Comment concilier deux cavaliers avec une histoire de bateaux ?
Voilà un peu la question que Cauvin a dû se poser lorsqu’un beau matin, et visiblement pas bien réveillé, il commence à griffonner l’intrigue des Bleus de la Marine. Pour cette septième aventure, le scénariste a eu un coup de génie : les Tuniques Bleues gagneraient en profondeur si on y injectait un peu d’événements historiques ! Cauvin ouvre un bouquin d’histoire, et il jette son dévolu sur les navires cuirassés et les premiers sous-marins imaginé durant la guerre de Sécession. Seul problème : aux dernières nouvelles, Chesterfield et Blutch servent dans ... la cavalerie, pas sur un bateau !
Qu’à cela ne tienne : Cauvin va leur faire subir un aller-retour Cavalerie – Marine – Cavalerie en une quarantaine de pages. Mais comme la Marine est un corps d’armée peu développé alors, et probablement pas la destination logique de cavaliers mutés, il faut justifier qu’ils ne rejoignent aucune autre fonction sur la terre ferme : ni infanterie, ni artillerie, ni infirmerie. Commence le running gag le plus long, le plus prévisible, et peut-être le plus poussif de la saga ... où Cauvin tente de justifier ces mutations en série sous couvert d’humour pas bien fouillé. Certainement pas les meilleures pages de la série ...
Une fois passée cette interminable introduction, on se retrouve avec plaisir immergé dans un univers atypique pour les Tuniques Bleues : la marine, les combats navals, et la course à la technique entre Nord et Sud pour dominer les mers. L’occasion pour Lambil, qui a trouvé son style de croisière, de signer quelques belles demi-pages sur les canonnades meurtrières d’un navire à l’autre. Dommage que nos Tuniques Bleues aient presque disparu de toutes ces vignettes, puisque deux individus seuls sont logiquement réduits à l’impuissance dans des combats de cette ampleur.
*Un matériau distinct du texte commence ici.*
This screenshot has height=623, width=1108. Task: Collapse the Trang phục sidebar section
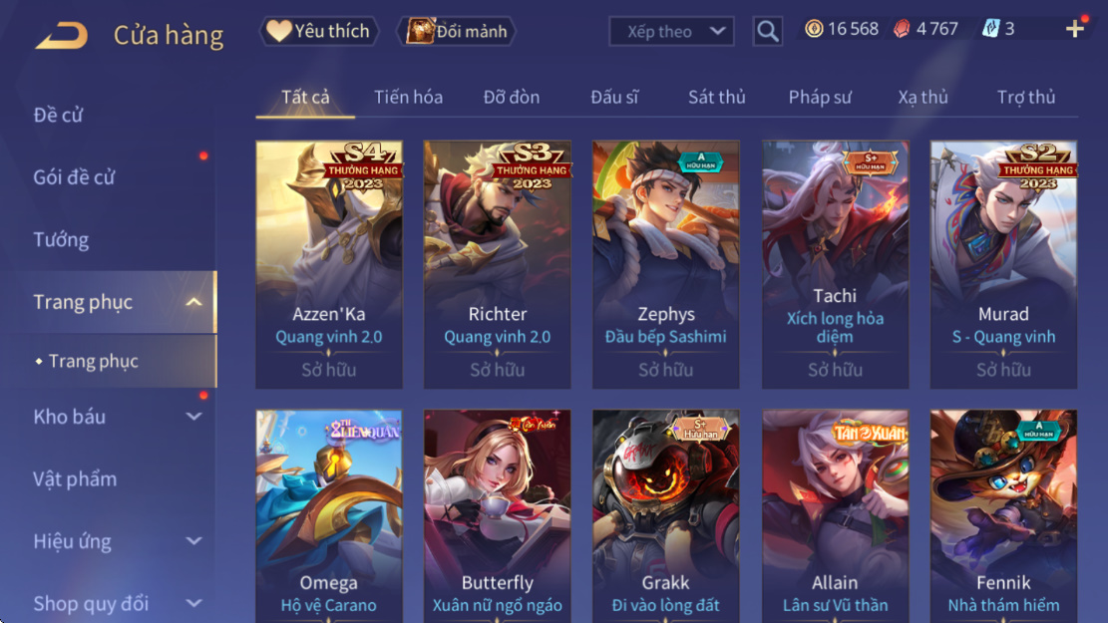pos(193,302)
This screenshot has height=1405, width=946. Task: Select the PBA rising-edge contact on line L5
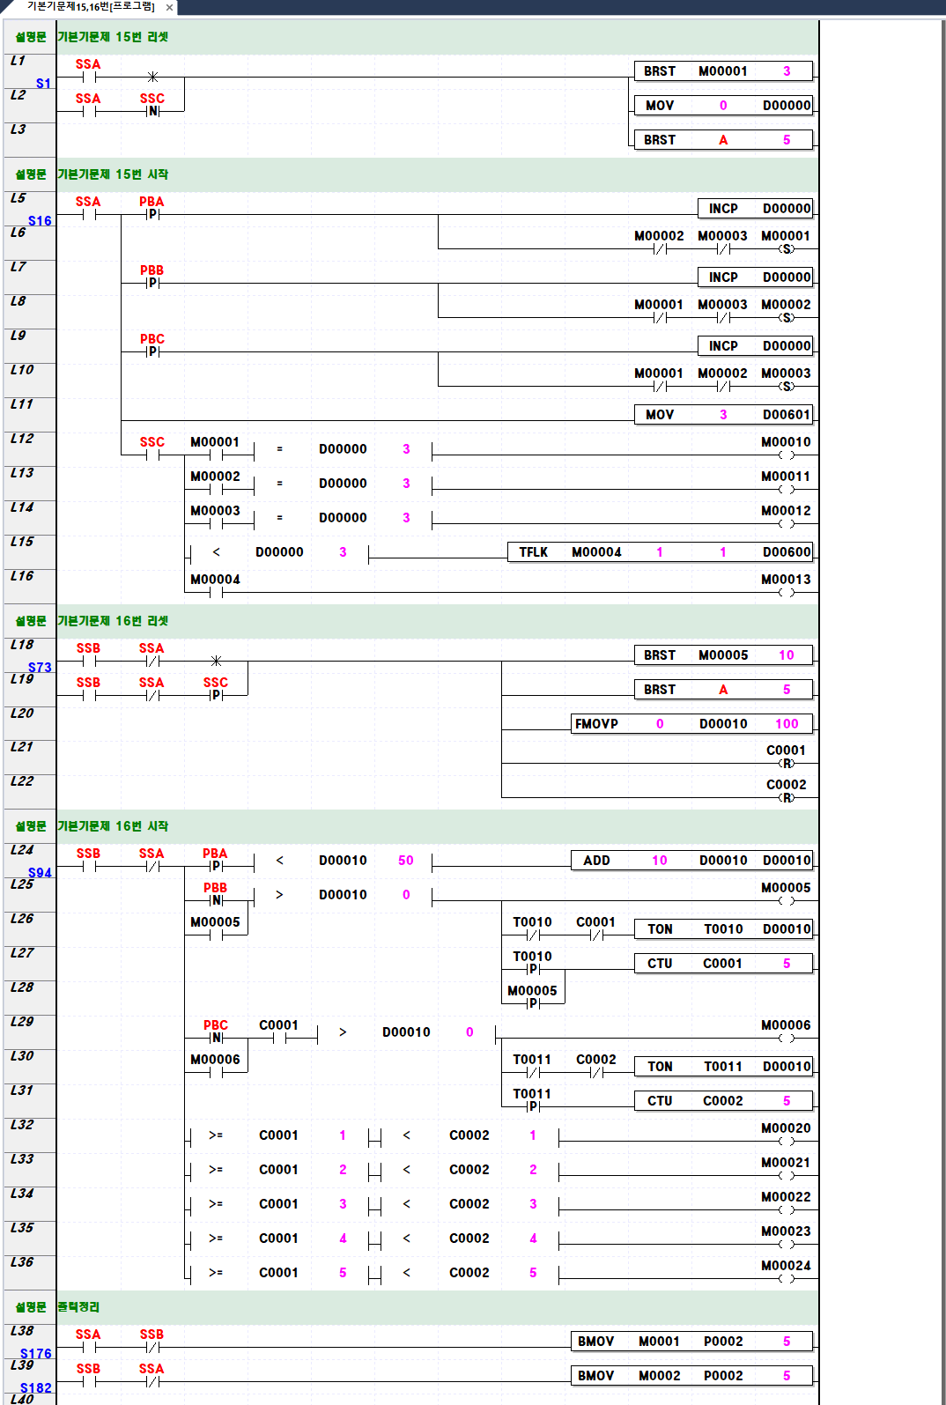click(152, 214)
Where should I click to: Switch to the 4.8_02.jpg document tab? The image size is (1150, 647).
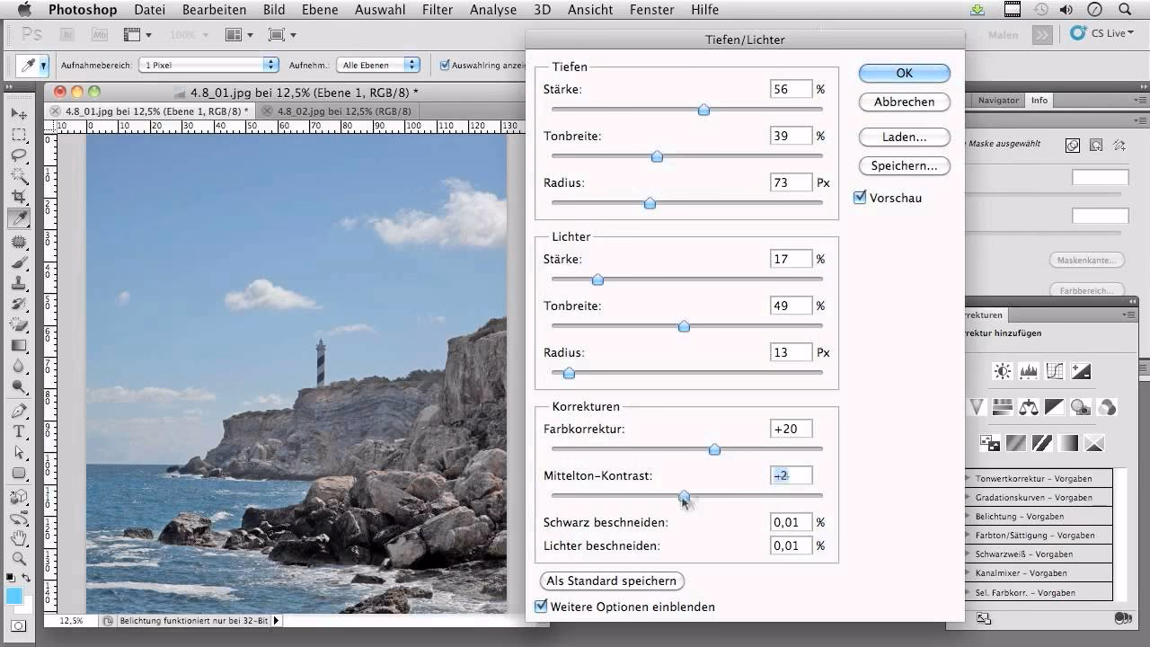point(344,111)
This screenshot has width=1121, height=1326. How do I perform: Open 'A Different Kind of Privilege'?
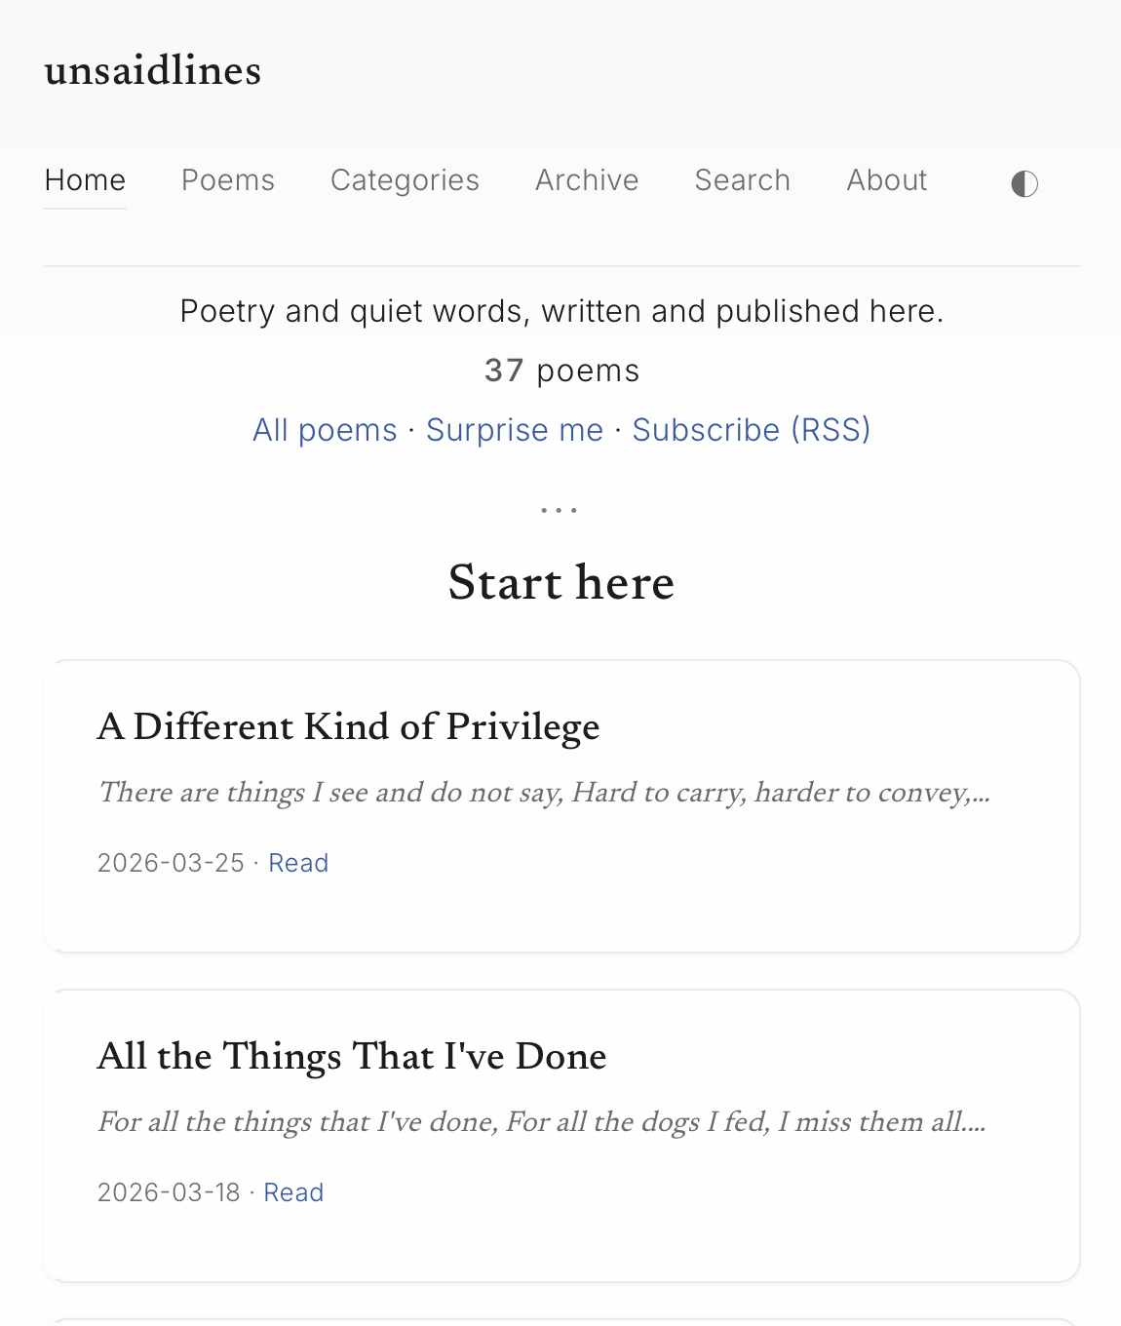(349, 727)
Les Bleus de la Marine n’est certainement pas un album inoubliable, mais il montre la maturation de Cauvin : celui-ci a compris que l’humour n’est pas un ressort suffisant pour porter toute une série. Les Tuniques Bleues devront de plus en plus se confronter à des péripéties tirées de l’Histoire, sous peine de s’essouffler ! Bref, Cauvin tient le concept, reste à savoir le mettre en application.